Affi N’Guessan plus que jamais coupé de la base de son parti

Il a voulu suspendre la tenue du Congrès du FPI, histoire de faire triompher ses vues sur la candidature de Gbagbo devant la justice ivoirienne, au sujet de laquelle il ne peut pas ignorer qu’elle est inféodée à Ouattara. Il y est parvenu. En dépit des rodomontades de ses adversaires, le Congrès n’a pas eu lieu, ce qui a fait dire à un quotidien proche du pouvoir, qu’il a «maté sa rébellion».
Pour l’instant, il demeure président du parti à la rose, et le statu quo joue en sa faveur d’un point de vue purement administratif. Mais il est plus que jamais en déphasage avec une base qui ne comprend pas qu’il ait invité le loup Ouattara dans la bergerie FPI, en faisant appel à l’institution judiciaire, son cheval de Troie. Son avenir politique est pour le moins compromis. Ancien Premier ministre, longtemps président du parti au pouvoir, il figurait jusqu’ici sur µ la « short-list » des potentiels « présidentiables » à court ou moyen terme. Et voilà qu’un grand nombre des électeurs qui pouvaient l’aider à réaliser cette ambition tout à fait légitime le vouent aux gémonies, ou sont gagnés par un doute qui prend de plus en plus de place. Alassane Ouattara et ses héritiers – Hamed Bakayoko, Guillaume Soro ainsi que les étoiles montantes du PDCI – ne peuvent que se réjouir de compromettre la destinée d’Affi, y compris en le soutenant comme la corde soutient le pendu. Après avoir éloigné pour longtemps, avec l’aide de la communauté internationale, Laurent Gbagbo et Charles Blé Goudé, et peut-être demain Simone Gbagbo. Après avoir participé à «démystifier» Mamadou Koulibaly.

Les « anti-Affi » face au spectre de la « clandestinité »

Exercice —
Dites si chaque affirmation concorde avec le texte présenté, en répondant par oui ou par non et en citant les mots du texte qui tranchent. (a) Le Congrès du FPI s’est tenu. (b) Affi N’Guessan est encore président du parti pour le moment. (c) Affi N’Guessan a occupé le poste de Premier ministre. Le matériel qui suit n’est pas utile ici.

Données —
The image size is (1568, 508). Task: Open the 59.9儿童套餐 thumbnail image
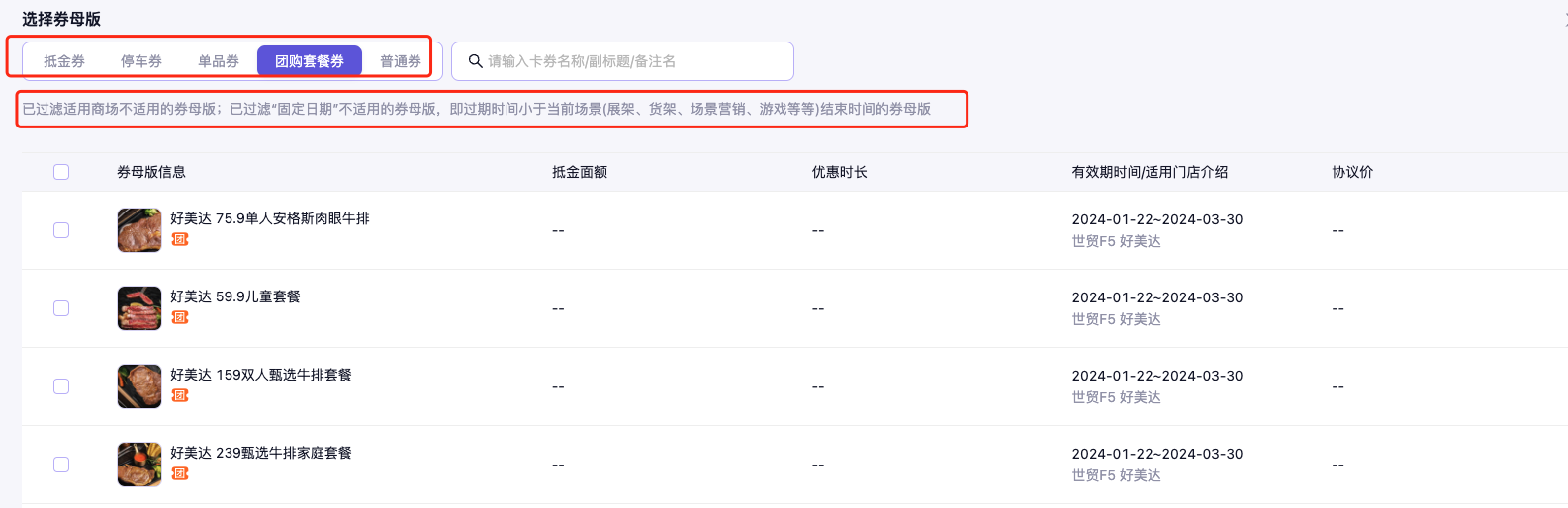click(139, 308)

Corrigé —
(a) Non : « le Congrès n’a pas eu lieu ».
(b) Oui : « Pour l’instant, il demeure président du parti à la rose ».
(c) Oui : « Ancien Premier ministre ».